Drawbacks of co-located control plane and data plane
Ambassador runs wholly contained as a single linux container (and pod). The single container runs the data plane (Envoy) as well as several other processes that make up the control plane. The processes that make up the control plane within the single Ambassador container play roles like serving the UI, querying the Kubernetes API/watching endpoints, and writing intermediate language configuration to disk. Other processes pick up these files, do some more processing and then again write to the file system. Eventually, a process called ambex picks up these intermediate files and serves configuration to Envoy over localhost xDS.
The internal details notwithstanding, with Ambassador you have a mix of control plane resource usage contending for the same resources needed to actually process requests. For example, in a moderately loaded system, Ambassador’s control plane can consume a lot of memory (as can be expected for a control plane) and potentially starve resources needed for the data plane. Scaling up the number of pods won’t help as each pod will have its own copy of the control plane; you’ll end up seeing the same problem across all the replicas. For every pod replica you scale up, you get a 1:1 mapping of control plane to data plane. This exact problem is what we see in the write up about testing API Gateways built on Envoy.

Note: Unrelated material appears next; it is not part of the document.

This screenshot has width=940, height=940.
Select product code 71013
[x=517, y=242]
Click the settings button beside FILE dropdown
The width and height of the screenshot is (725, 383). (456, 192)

Another issue of this co-location of data plane and control plane is misaligned load scaling variables. As you scale your edge (by adding more pods), you linearly scale the load placed on your Kubernetes API since each pod has the control plane. Depending on how big you try to scale or how many other calls are made to your Kubernetes API, you could overwhelm the Kubernetes API and degrade your cluster.
The final issue with this co-located data plane and control plane is security. The control plane components need to interact with the rest of the data center components as described earlier and should be secured differently from the edge. For example, with Ambassador in Kubernetes, the control plane needs permission to access the Kubernetes API (ie, Roles, ClusterRoles, etc). The security issues arise from the pods at your edge (which handles potentially malicious requests) having privilege to read/write to your Kubernetes cluster. If your edge gets compromised, your cluster is at risk.
Separating the control plane from data plane
In Gloo, we use a separate control plane and data plane to alleviate these concerns. The data plane scales independently from the control plane and can be highly locked down (no Cluster Roles, no root user, no Kube API access tokens, read-only filesystem, etc). The data plane with this approach scales to meet ingress/edge load without putting more pressure on the Kubernetes API. The control-plane components can be scaled independently by, for example, giving more memory to the xDS components and restricting Kubernetes API access to only those components that need it (ie, discovery components).
Understand implementation of your API Gateway
If you are considering Envoy based infrastructure (you should!), especially at the edge, you should consider the underlying implementation and architecture of the project you choose. They are not equal just because they use Envoy as the data plane: the control plane architecture matters.